When we say that we should be right in sending
him to the physicians if we wanted him to
be a physician, do we mean that we should
be right in sending him to those who profess
the art, rather than to those who do not,
and to those who demand payment for teaching
the art, and profess to teach it to any one
who will come and learn? And if these were
our reasons, should we not be right in sending
him? Any. Yes.
Socrates:
And might not the same be said of flute-playing,
and of the other arts? Would a man who wanted
to make another a flute-player refuse to
send him to those who profess to teach the
art for money, and be plaguing other persons
to give him instruction, who are not professed
teachers and who never had a single disciple
in that branch of knowledge which he wishes
him to acquire-would not such conduct be
the height of folly? Any. Yes, by Zeus, and
of ignorance too.
Socrates:
Very good. And now you are in a position
to advise with me about my friend Meno. He
has been telling me, Anytus, that he desires
to attain that kind of wisdom and-virtue
by which men order the state or the house,
and honour their parents, and know when to
receive and when to send away citizens and
strangers, as a good man should. Now, to
whom should he go in order that he may learn
this virtue? Does not the previous argument
imply clearly that we should send him to
those who profess and avouch that they are
the common teachers of all Hellas, and are
ready to impart instruction to any one who
likes, at a fixed price? Any. Whom do you
mean, Socrates?
Socrates:
You surely know, do you not, Anytus, that
these are the people whom mankind call Sophists?

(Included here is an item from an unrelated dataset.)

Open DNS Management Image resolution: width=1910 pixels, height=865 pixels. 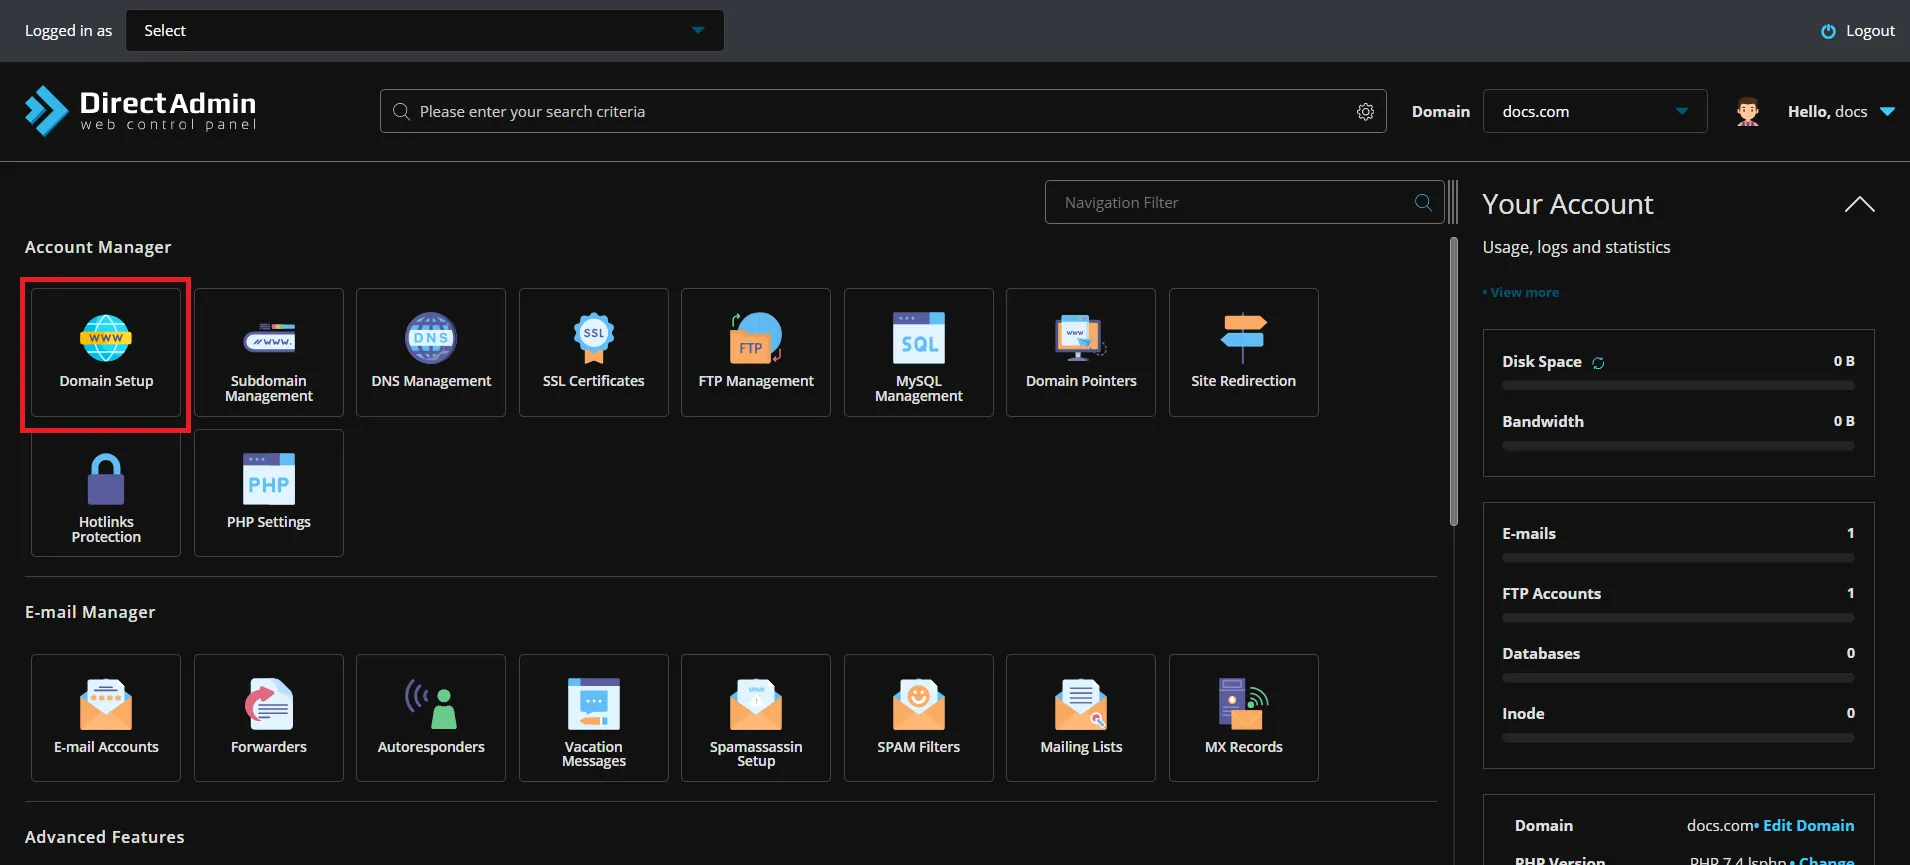431,352
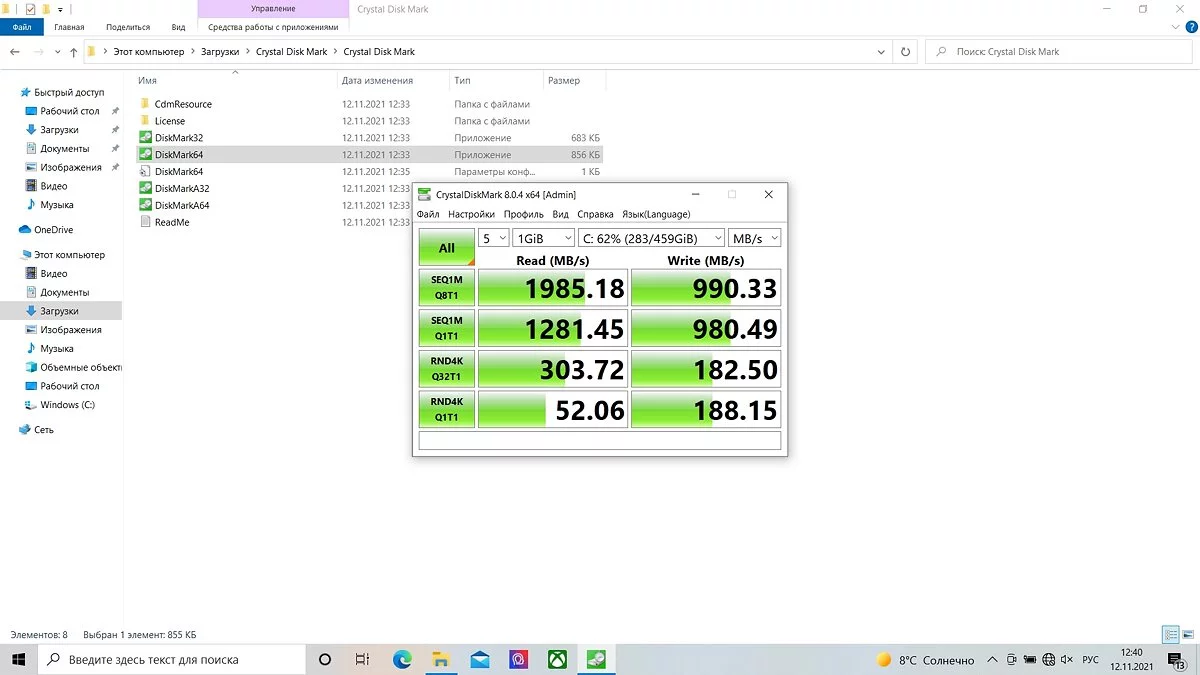Open the MB/s unit dropdown
Screen dimensions: 1200x675
tap(755, 238)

Any. By Heracles, Socrates, forbear! I only
hope that no friend or kinsman or acquaintance
of mine, whether citizen or stranger, will
ever be so mad as to allow himself to be
corrupted by them; for they are a manifest
pest and corrupting influences to those who
have to do with them.
Socrates:
What, Anytus? Of all the people who profess
that they know how to do men good, do you
mean to say that these are the only ones
who not only do them no good, but positively
corrupt those who are entrusted to them,
and in return for this disservice have the
face to demand money? Indeed, I cannot believe
you; for I know of a single man, Protagoras,
who made more out of his craft than the illustrious
Pheidias, who created such noble works, or
any ten other statuaries. How could that
A mender of old shoes, or patcher up of clothes,
who made the shoes or clothes worse than
he received them, could not have remained
thirty days undetected, and would very soon
have starved; whereas during more than forty
years, Protagoras was corrupting all Hellas,
and sending his disciples from him worse
than he received them, and he was never found
out. For, if I am not mistaken,-he was about
seventy years old at his death, forty of
which were spent in the practice of his profession;
and during all that time he had a good reputation,
which to this day he retains: and not only
Protagoras, but many others are well spoken
of; some who lived before him, and others
who are still living. Now, when you say that
they deceived and corrupted the youth, are
they to be supposed to have corrupted them
consciously or unconsciously? Can those who
were deemed by many to be the wisest men
of Hellas have been out of their minds? Any.
Out of their minds! No, Socrates; the young
men who gave their money to them, were out
of their minds, and their relations and guardians
who entrusted their youth to the care of
these men were still more out of their minds,
and most of all, the cities who allowed them
to come in, and did not drive them out, citizen
and stranger alike.
Socrates:
Has any of the Sophists wronged you, Anytus?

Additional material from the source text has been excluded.